President Trump on Thursday blamed diversity, equity and inclusion initiatives and Democrats for the deadly plane crash in Washington, saying unqualified individuals were put into critical aviation safety positions.
Mr. Trump said the “horrible” policies of Presidents Biden and Obama played a role when an Army helicopter collided with an American Airlines jet near Reagan National Airport. He called the incident a “tragedy of terrible proportions” and confirmed there were no survivors. There were 60 passengers and four crew members aboard the plane, and three soldiers on the Black Hawk helicopter.
“We must have only the highest standards for those who work in our aviation system,” Mr. Trump said in his first second-term appearance in the White House press briefing room.
He said he brought the standards up when he took office for the first time in 2016, but President Biden “changed them back to lower than ever before.”
“I put safety first. Obama, Biden and the Democrats put policy first and they put politics at a level that nobody’s ever seen because this was the lowest level.”
When reporters asked what evidence he had to connect the crash to DEI initiatives, the president said it was “common sense.”
“It just could have been. We had a much higher standard than anybody else and there are things where you have to go by brain power,” he said.
Mr. Trump said his first administration used “very powerful tests” to determine they were hiring what deemed to be the best people, but those tests were eliminated by the Biden administration. Mr. Trump did not say which tests he was referring to.
When asked if blaming the crash on DEI was getting ahead of the investigation, Mr. Trump said, “I don’t think so.”
The president mentioned his recent executive order for the Federal Aviation Administration to end any hiring based on DEI standards, instead using merit-based hiring.
He said it restored “the highest standards of air traffic controllers” and that his administration would “set the highest possible bar for aviation safety.”
“We have to have our smartest people,” the president said. “It doesn’t matter what they look like, how they speak, who they are, what matters is intellect, talent.”
SEE ALSO: FLASHBACK: FAA turned away qualified air traffic controllers based solely on race
He mentioned the DEI hiring initiatives that the FAA had in place, quoting from the website:
“Targeted disabilities are those disabilities that the Federal government, as a matter of policy, has identified for special emphasis in recruitment and hiring,” he said. “They include hearing, vision, missing extremities, partial paralysis, complete paralysis, epilepsy, severe intellectual disability, psychiatric disability and dwarfism,” and then Mr. Trump interjected his own interpretation: “All qualify for the position of a controller of airplanes pouring into our country, pouring into a little spot, a little dot on the map, a little runway.”
He also criticized Pete Buttigieg, who ran the Transportation Department from 2021 to 2025 in the Biden administration.
“You know how badly everything’s run since he’s run the Department of Transportation? He’s a disaster,” Mr. Trump said.
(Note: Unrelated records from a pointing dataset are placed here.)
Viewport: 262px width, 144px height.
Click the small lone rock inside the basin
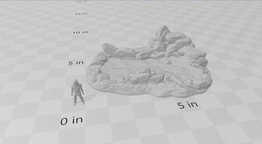click(x=167, y=61)

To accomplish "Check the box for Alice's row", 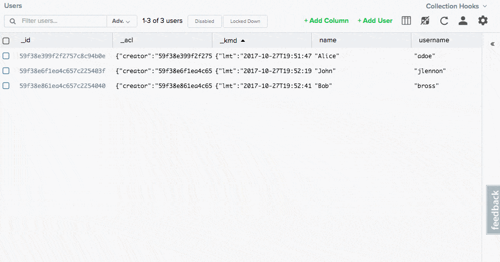I will (6, 56).
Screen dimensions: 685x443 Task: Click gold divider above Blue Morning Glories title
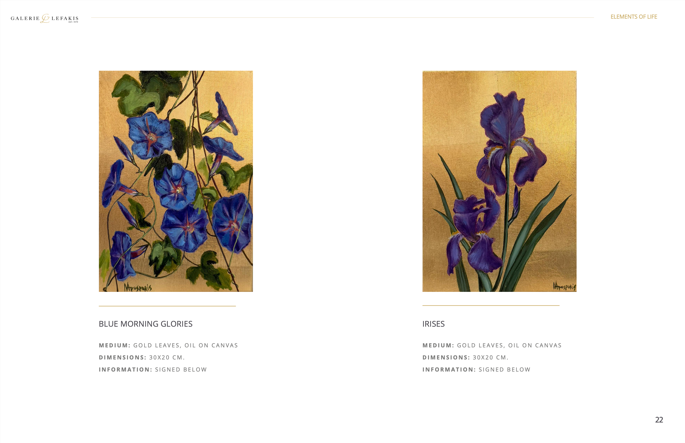coord(167,306)
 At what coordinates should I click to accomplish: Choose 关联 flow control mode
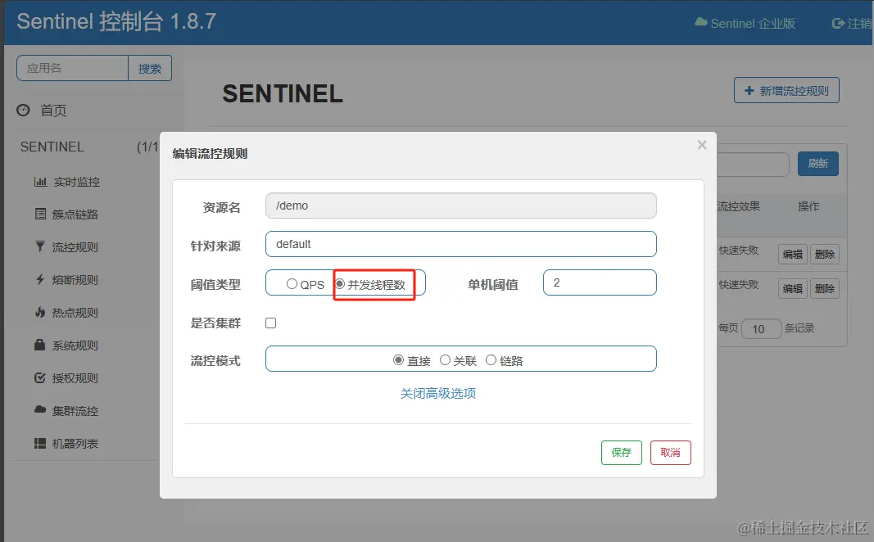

Mr. Buttigieg hit back at Mr. Trump in an X post.
“Despicable. As families grieve, Trump should be leading, not lying. We put safety first, drove down close calls, grew Air Traffic Control, and had zero commercial airline crash fatalities out of millions of flights on our watch,” Mr. Buttigieg wrote.
“President Trump now oversees the military and the FAA. One of his first acts was to fire and suspend some of the key personnel who helped keep our skies safe,” he said. “Time for the President to show actual leadership and explain what he will do to prevent this from happening again.”
Newly sworn-in Transportation Secretary Sean Duffy reiterated the president’s message against DEI in the FAA.
“When we deal with safety, we can only accept the best and the brightest in positions of safety that impact the lives of our loved ones, our family members,” Mr. Duffy said.
He said they will work to “get to the bottom of this investigation … as quickly as possible.”
Defense Secretary Pete Hegseth admitted that a “mistake was made” by the military, calling it a “routine annual retraining of night flights on a standard corridor for a continuity of government missions.”
“The military does dangerous things. It does routine things on a regular basis,” Mr. Hegseth said. “Tragically last night a mistake was made.”
“And I think the president is right. There was some sort of an elevation issue that we have immediately begun investigating at the DOD and Army level. Army CID is on the ground investigating, top-tier aviation assets inside the DOD are investigating, to get to the bottom of it so it does not happen again, because it’s absolutely unacceptable,” he said, before going on to say “the era of DEI is gone at the Defense Department.”
Mr. Trump signed an executive order earlier this week that bans DEI initiatives in the military.
Vice President J.D. Vance said that “when you don’t have the best standards in who you’re hiring, it means, on the one hand, you’re not getting the best people in government, but on the other hand, it puts stresses on the people who are already there.”